Regulations are current to 2020-10-05 and last amended on 2012-06-29. Previous Versions

Value of Imported Goods (GST/HST) Regulations

SOR/91-30

EXCISE TAX ACT

Registration 1990-12-18

Value of Imported Goods (GST/HST) Regulations

P.C. 1990-2739 1990-12-18

His Excellency the Governor General in Council, on the recommendation of the Minister of Finance, pursuant to subsection 277(1)Footnote * of the Excise Tax Act, is pleased hereby to make the annexed Regulations prescribing the manner of determining the value of goods imported in certain circumstances.

 [Repealed, SOR/2002-277, s. 9]

Interpretation

  •  (1) In these Regulations,

    Act

    Act means the Excise Tax Act; (Loi)

    Canadian customs waters

    Canadian customs waters means Canadian customs waters within the meaning of the Vessel Duties Reduction or Removal Regulations; (eaux douanières canadiennes)

    carrier media

    carrier media means goods capable of storing software; (support de transmission)

    month

    month[Repealed, SOR/99-321, s. 2.]

    process

    process, in respect of any goods, includes the adjustment, alteration, assembly, maintenance, manufacture, production, modification, overhaul, packaging, repackaging, repair or testing of the goods; (traitement)

    qualifying vehicle

    qualifying vehicle has the same meaning as in section 2 of the Non-Taxable Imported Goods (GST/HST) Regulations; (véhicule admissible)

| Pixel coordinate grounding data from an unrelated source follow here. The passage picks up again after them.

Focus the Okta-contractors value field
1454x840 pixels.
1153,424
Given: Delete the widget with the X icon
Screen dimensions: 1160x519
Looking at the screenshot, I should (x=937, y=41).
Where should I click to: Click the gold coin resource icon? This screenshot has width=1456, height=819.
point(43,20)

    remaining duties payable

    remaining duties payable, in respect of any goods, means the total of all customs duties, excise duties and excise taxes (other than tax under Part IX of the Act) in respect of the goods to the extent that they have not been remitted, removed, relieved or reduced; (droits à payer)

    software

    software means instructions or data to be processed by data processing equipment; (logiciel)

    value for duty

    value for duty means value for duty within the meaning of the Customs Act; (valeur en douane)

    vessel

    vessel means a vessel within the meaning of the Vessel Duties Reduction or Removal Regulations. (navire)

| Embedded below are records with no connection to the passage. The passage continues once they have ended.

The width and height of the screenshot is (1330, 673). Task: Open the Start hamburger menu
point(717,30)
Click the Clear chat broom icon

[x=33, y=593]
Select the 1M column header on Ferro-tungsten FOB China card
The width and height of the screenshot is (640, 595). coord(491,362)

  • (2) For the purposes of these Regulations, the number of months or weeks in a period is the number of months or weeks, as the case may be, included, in whole or in part, in the period, the first day of the first such month or week, as the case may be, being the first day of the period.

  • SOR/99-321, s. 2
  • 2012, c. 19, s. 47

Prescribed Manner

 For the purpose of subsection 215(2) of the Act, the value of goods described in item 19, 22, 25, 28, 29, 34, 37, 50, 51, 55 or 56 of the schedule to the Temporary Importation (Excise Levies and Additional Duties) Regulations, or, in the case of goods imported by a non-resident person, in item 4, 10, 13, 45 or 48 of that schedule, and imported in circumstances in which the terms and conditions of those Regulations are met or, if those Regulations do not apply, in which those terms and conditions (other than any respecting security) would be met if those Regulations applied, shall be determined by the formula

(1/60 × A × B) + C

where

A
is the value for duty of the goods;
B
is the number of months during which the goods remain in Canada; and
C
is the remaining duties payable in respect of the goods.
  • SOR/99-321, s. 3

 For the purposes of subsection 215(2) of the Act, the value of a vessel that is imported temporarily in circumstances where section 3 of the Vessel Duties Reduction or Removal Regulations applies shall be determined by the formula

(1/120 × A × B) + C

where

A
is the value for duty of the vessel;
B
is the number of months during which the vessel remains in Canadian customs waters; and
C
is the remaining duties payable in respect of the vessel.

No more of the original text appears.